Flower Juice Painting
- Colorful fresh flower blossoms and fragrant leaves
- Absorbent paper
- A good imagination
Use the flower blossoms collected that day the same way you would use small sponges or paintbrushes dipped in paint to add soft pastel colors to pencil drawings or create colorful, free-form paintings.
When gathering the flowers and leaves from the garden, discuss the different insects that help pollinate these plants and how the color, shape, and patterns on flowers and leaves attract pollinators to a plant.
Bouquet Party Garden Game
This party game, “Bouquet” was published in The Flower Grower, a garden magazine dating back to the 1930s.
Children were assembled at a table, and each child was given a sheet of paper and a pencil. A large pyramid of flowers, made of small bouquets, was placed in the center of the table. The children were asked to write a list of flowers, beginning with letters of the alphabet in succession, such as Alyssum, Bluebell, Columbine, etc.
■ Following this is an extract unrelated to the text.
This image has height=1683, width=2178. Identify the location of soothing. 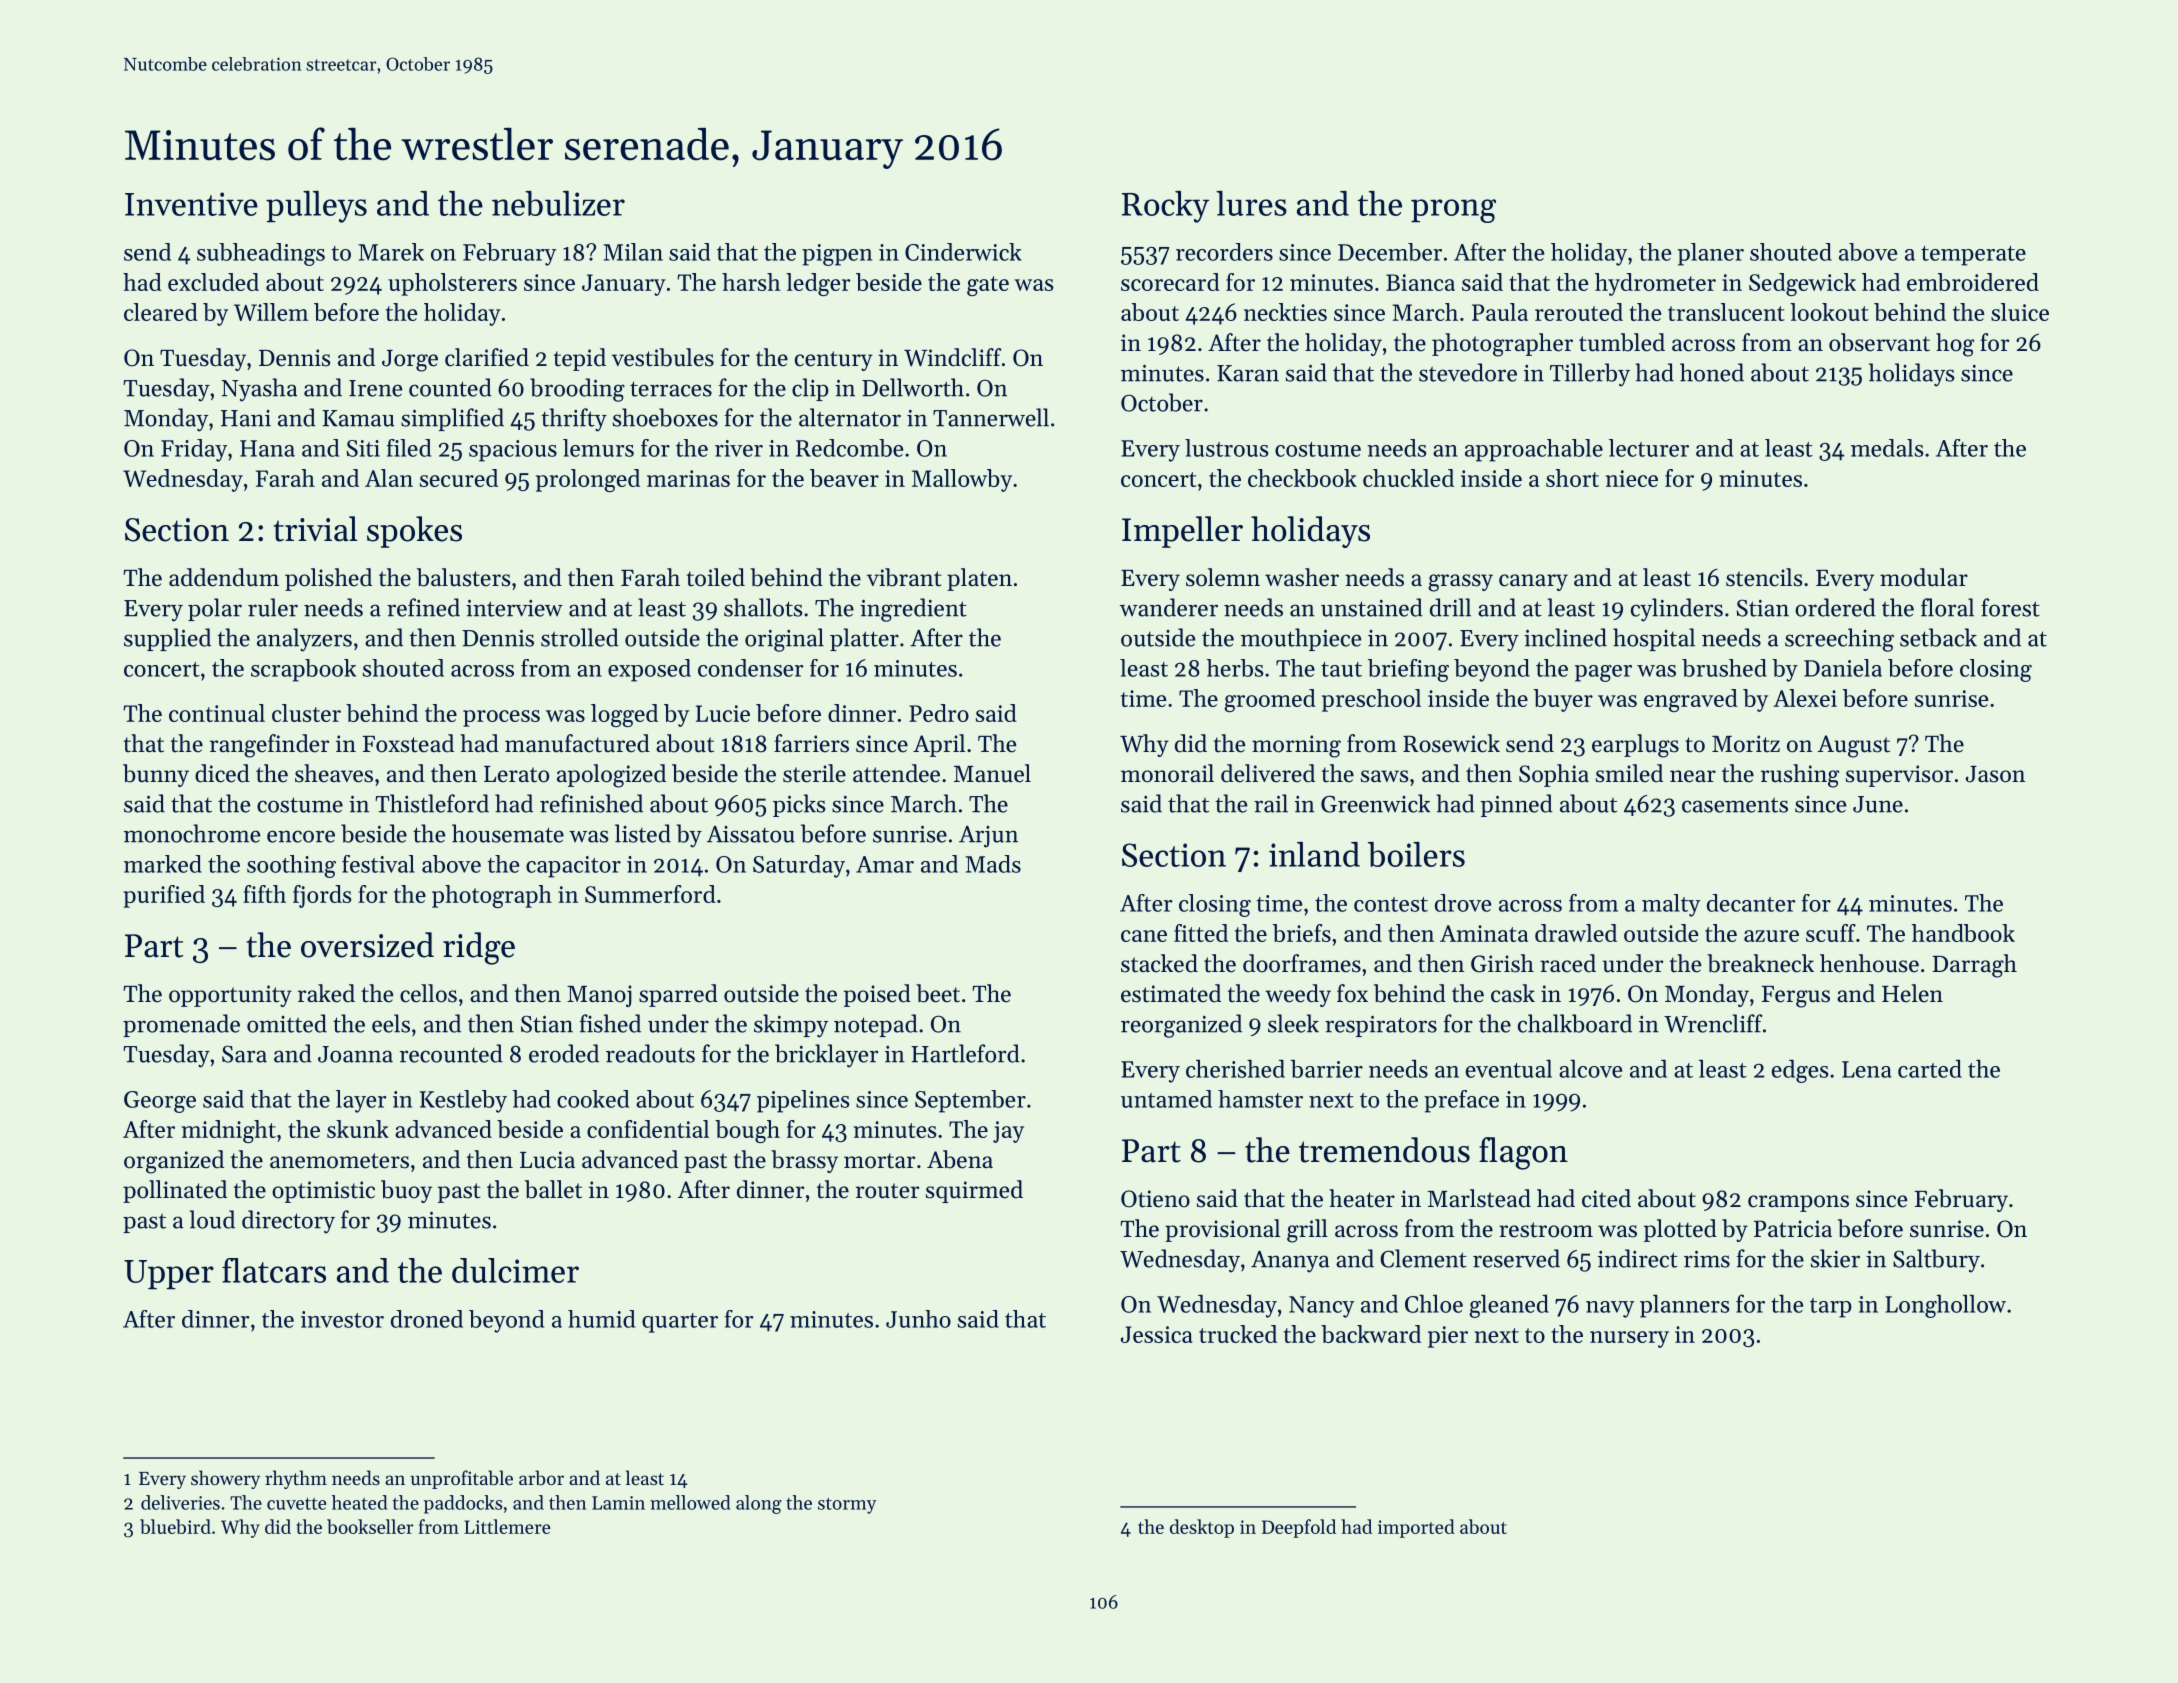
(291, 866).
A predetermined time limit is announced at the start of the game. Whoever finishes the whole flower alphabet first gets to select a bouquet to keep. As each player finishes writing his or her list of flowers, they win a chance to pick a bouquet.
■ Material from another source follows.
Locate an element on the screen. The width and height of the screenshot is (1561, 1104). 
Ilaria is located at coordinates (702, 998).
Children unable to complete a list had to pay a forfeit to win a bouquet; forfeits were judged and redeemed before a bouquet could be taken. The directions did not mention what the “forfeit” was, so be creative, depending on the children or group you are working with.
Allium Fairy Wand
- Large long stem allium flower
- Fresh or dried flowers and herbs with 4 to 5-inch stems
- Green florist tape and thin wire
- Paper doily
Add the paper doily. First clip an x in the center of the doily by folding the doily in half for the first cut of I to 11/2 inches, then refold it the other way for the second cut. Finish by wrapping all the stems with green floral tape, stretching and overlapping it as you wind it diagonally down the stems, making a smooth neat handle.
Tie a bow on the handle, using two or three ribbons, and leaving long streamers, then make a wish!
Pumpkin or Squash Stem Whistle
Before you start handling the leaf petiole, remove the rough little prickles by gently wiping them off with a terry washcloth.
Trim the leaf blade off the leaf petiole and cut a one-inch slit on one side of the petiole about 1 inch from the solid end of the stem. (The petiole will be hollow at this point.) Wiggle the knife a bit to make the slit wide enough to get a small amount of air through.